● **WHAT THE EXERCISE ASKS**: From the entries below, return only the lines starting at the one that contains "屏東服務站 (1545, 1322)" and ending at the one that contains "Struktura (49, 1872)", exactly as they stand.

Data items
★ ★ ★ ★ ★
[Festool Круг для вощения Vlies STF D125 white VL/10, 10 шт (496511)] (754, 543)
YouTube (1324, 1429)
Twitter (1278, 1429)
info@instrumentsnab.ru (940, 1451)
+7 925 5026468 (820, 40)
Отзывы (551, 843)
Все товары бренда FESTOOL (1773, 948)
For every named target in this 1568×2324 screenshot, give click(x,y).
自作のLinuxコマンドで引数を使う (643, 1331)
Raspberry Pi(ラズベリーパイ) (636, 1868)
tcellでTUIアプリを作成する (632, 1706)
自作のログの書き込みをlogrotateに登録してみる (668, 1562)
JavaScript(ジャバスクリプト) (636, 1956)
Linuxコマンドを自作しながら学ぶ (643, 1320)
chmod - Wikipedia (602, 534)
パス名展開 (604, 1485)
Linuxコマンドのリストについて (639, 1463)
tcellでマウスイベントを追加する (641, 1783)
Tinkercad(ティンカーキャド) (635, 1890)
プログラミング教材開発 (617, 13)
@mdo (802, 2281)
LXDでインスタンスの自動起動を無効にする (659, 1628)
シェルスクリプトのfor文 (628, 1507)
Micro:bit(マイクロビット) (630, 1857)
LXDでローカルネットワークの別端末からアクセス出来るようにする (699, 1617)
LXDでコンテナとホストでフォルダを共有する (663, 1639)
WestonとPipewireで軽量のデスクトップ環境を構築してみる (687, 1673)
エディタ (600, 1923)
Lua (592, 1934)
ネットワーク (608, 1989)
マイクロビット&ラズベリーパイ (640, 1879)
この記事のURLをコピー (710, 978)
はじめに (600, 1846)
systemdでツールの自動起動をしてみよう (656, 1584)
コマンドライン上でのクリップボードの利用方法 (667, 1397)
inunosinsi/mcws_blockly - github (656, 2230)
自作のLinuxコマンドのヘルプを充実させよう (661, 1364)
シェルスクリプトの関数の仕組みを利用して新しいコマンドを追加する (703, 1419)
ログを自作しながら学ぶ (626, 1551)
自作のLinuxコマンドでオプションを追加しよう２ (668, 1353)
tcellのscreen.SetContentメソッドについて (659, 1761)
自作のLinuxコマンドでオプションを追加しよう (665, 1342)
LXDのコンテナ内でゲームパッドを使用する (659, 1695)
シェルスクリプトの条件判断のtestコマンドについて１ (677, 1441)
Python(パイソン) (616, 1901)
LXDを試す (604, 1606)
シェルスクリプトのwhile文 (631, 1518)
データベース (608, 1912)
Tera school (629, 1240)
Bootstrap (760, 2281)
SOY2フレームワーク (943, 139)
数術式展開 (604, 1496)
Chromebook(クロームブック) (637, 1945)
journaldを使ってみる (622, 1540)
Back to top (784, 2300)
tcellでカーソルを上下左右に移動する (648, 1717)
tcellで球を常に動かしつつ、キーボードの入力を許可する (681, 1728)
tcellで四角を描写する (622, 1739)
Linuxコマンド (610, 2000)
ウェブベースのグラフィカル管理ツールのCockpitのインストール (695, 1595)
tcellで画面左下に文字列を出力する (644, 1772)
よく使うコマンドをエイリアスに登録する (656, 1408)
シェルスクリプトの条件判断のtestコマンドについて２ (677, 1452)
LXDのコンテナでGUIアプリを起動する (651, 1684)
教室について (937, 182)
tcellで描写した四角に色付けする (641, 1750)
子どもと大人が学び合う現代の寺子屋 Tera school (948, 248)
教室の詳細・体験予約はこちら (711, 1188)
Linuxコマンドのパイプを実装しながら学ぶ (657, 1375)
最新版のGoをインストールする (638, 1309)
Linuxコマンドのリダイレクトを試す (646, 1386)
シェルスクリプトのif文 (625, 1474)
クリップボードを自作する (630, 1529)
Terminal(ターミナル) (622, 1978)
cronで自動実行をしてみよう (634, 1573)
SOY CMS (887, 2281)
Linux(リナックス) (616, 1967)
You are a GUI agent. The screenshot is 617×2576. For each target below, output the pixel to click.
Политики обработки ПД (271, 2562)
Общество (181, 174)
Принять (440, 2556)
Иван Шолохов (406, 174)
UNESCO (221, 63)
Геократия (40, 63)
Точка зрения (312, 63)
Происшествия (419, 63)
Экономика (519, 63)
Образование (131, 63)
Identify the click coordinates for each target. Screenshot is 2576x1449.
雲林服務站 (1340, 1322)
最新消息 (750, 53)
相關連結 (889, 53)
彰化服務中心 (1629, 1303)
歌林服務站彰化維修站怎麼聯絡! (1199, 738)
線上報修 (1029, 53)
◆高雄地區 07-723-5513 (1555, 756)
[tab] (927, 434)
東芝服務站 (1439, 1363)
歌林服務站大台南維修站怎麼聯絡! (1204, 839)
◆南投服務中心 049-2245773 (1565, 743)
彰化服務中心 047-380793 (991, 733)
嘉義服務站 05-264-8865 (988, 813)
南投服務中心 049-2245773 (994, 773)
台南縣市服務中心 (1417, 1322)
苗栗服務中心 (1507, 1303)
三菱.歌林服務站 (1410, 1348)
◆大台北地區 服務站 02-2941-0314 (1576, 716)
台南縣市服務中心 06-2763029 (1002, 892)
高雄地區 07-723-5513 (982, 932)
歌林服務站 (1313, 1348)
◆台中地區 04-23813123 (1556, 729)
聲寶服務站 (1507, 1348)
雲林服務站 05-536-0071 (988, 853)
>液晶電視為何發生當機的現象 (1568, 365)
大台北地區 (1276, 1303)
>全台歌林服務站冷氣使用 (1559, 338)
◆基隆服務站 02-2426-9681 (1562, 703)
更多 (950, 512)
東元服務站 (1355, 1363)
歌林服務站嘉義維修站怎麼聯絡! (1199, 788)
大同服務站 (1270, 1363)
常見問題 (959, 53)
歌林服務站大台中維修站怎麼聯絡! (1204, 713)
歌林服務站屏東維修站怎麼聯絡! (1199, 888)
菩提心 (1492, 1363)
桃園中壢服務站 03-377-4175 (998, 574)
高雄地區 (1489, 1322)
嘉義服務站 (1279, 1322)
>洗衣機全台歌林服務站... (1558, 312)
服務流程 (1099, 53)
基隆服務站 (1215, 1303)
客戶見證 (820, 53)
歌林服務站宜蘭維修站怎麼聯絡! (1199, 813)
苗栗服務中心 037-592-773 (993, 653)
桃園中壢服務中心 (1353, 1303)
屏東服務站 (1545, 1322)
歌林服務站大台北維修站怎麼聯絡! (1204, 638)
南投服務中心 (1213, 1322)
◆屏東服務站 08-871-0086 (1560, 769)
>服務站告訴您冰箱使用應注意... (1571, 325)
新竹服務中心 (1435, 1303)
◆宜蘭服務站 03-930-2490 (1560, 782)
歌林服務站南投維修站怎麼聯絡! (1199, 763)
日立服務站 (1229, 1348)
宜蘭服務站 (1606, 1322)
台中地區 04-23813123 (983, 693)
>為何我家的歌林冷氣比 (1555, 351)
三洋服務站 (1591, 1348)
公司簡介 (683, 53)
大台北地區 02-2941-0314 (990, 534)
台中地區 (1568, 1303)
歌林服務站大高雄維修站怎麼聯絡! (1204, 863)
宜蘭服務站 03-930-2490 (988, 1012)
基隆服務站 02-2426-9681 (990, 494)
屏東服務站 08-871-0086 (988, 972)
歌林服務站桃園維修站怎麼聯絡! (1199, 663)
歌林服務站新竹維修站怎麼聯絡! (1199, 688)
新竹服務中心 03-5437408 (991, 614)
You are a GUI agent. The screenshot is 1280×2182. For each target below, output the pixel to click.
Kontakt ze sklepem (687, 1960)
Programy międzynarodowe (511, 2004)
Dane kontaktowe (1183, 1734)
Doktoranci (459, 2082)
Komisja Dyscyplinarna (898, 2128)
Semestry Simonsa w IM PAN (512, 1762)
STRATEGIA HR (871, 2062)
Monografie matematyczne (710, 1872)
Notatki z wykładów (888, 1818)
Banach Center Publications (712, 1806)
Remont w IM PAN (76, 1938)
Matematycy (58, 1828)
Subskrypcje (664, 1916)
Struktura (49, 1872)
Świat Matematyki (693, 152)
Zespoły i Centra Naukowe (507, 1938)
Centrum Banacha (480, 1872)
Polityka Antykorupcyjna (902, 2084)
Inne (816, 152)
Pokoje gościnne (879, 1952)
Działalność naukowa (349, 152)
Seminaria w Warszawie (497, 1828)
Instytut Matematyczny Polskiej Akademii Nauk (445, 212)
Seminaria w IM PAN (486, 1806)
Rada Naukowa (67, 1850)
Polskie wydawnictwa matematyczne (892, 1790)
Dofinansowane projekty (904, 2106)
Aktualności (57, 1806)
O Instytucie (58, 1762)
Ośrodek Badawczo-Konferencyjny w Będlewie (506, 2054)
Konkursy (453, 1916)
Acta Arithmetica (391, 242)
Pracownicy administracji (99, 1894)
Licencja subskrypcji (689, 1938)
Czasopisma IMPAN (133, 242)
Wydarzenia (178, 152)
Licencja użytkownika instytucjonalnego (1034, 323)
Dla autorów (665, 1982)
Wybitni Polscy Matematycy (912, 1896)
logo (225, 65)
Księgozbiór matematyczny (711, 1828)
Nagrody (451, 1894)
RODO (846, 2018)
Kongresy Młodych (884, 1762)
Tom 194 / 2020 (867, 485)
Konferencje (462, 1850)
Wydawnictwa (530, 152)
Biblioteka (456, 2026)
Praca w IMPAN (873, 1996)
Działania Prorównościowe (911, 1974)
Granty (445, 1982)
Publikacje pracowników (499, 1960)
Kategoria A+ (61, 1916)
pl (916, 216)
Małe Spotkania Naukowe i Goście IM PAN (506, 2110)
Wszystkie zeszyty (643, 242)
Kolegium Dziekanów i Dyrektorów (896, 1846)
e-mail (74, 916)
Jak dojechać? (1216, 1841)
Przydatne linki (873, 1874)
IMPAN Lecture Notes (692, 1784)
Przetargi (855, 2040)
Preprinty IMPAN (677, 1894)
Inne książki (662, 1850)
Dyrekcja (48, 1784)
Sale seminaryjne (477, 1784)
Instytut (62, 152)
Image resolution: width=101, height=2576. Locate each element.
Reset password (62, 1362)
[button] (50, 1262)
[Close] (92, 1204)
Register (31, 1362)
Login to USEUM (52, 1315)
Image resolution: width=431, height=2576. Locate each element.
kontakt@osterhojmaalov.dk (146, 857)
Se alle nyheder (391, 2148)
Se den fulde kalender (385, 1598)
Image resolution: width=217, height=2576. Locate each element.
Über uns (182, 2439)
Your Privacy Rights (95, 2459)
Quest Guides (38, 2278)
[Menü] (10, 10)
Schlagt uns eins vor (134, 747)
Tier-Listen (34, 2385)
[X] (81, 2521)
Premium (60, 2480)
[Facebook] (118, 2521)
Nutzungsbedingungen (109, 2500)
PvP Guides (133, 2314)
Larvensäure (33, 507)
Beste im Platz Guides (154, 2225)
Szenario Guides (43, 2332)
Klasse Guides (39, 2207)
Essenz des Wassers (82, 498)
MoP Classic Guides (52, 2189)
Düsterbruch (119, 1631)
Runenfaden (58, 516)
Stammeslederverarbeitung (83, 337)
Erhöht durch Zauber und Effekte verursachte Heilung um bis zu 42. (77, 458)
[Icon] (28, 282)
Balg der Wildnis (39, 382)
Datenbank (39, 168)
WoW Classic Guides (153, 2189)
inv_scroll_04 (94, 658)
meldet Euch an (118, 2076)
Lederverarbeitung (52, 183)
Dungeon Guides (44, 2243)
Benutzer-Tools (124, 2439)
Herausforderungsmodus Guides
★ ★ ★ ★ ★
● **WRITTEN ANSWER**:
屏東服務站 (1545, 1322)
歌林服務站大台北維修站怎麼聯絡! (1204, 638)
南投服務中心 (1213, 1322)
◆屏東服務站 08-871-0086 (1560, 769)
>服務站告訴您冰箱使用應注意... (1571, 325)
新竹服務中心 (1435, 1303)
◆宜蘭服務站 03-930-2490 (1560, 782)
歌林服務站南投維修站怎麼聯絡! (1199, 763)
日立服務站 (1229, 1348)
宜蘭服務站 (1606, 1322)
台中地區 04-23813123 (983, 693)
>為何我家的歌林冷氣比 (1555, 351)
三洋服務站 (1591, 1348)
公司簡介 (683, 53)
大台北地區 02-2941-0314 (990, 534)
台中地區 (1568, 1303)
歌林服務站大高雄維修站怎麼聯絡! (1204, 863)
宜蘭服務站 03-930-2490 (988, 1012)
基隆服務站 02-2426-9681 (990, 494)
屏東服務站 08-871-0086 (988, 972)
歌林服務站桃園維修站怎麼聯絡! (1199, 663)
歌林服務站新竹維修站怎麼聯絡! (1199, 688)
新竹服務中心 03-5437408 (991, 614)
You are a GUI agent. The screenshot is 1280×2182. For each target below, output the pixel to click.
Kontakt ze sklepem (687, 1960)
Programy międzynarodowe (511, 2004)
Dane kontaktowe (1183, 1734)
Doktoranci (459, 2082)
Komisja Dyscyplinarna (898, 2128)
Semestry Simonsa w IM PAN (512, 1762)
STRATEGIA HR (871, 2062)
Monografie matematyczne (710, 1872)
Notatki z wykładów (888, 1818)
Banach Center Publications (712, 1806)
Remont w IM PAN (76, 1938)
Matematycy (58, 1828)
Subskrypcje (664, 1916)
Struktura (49, 1872)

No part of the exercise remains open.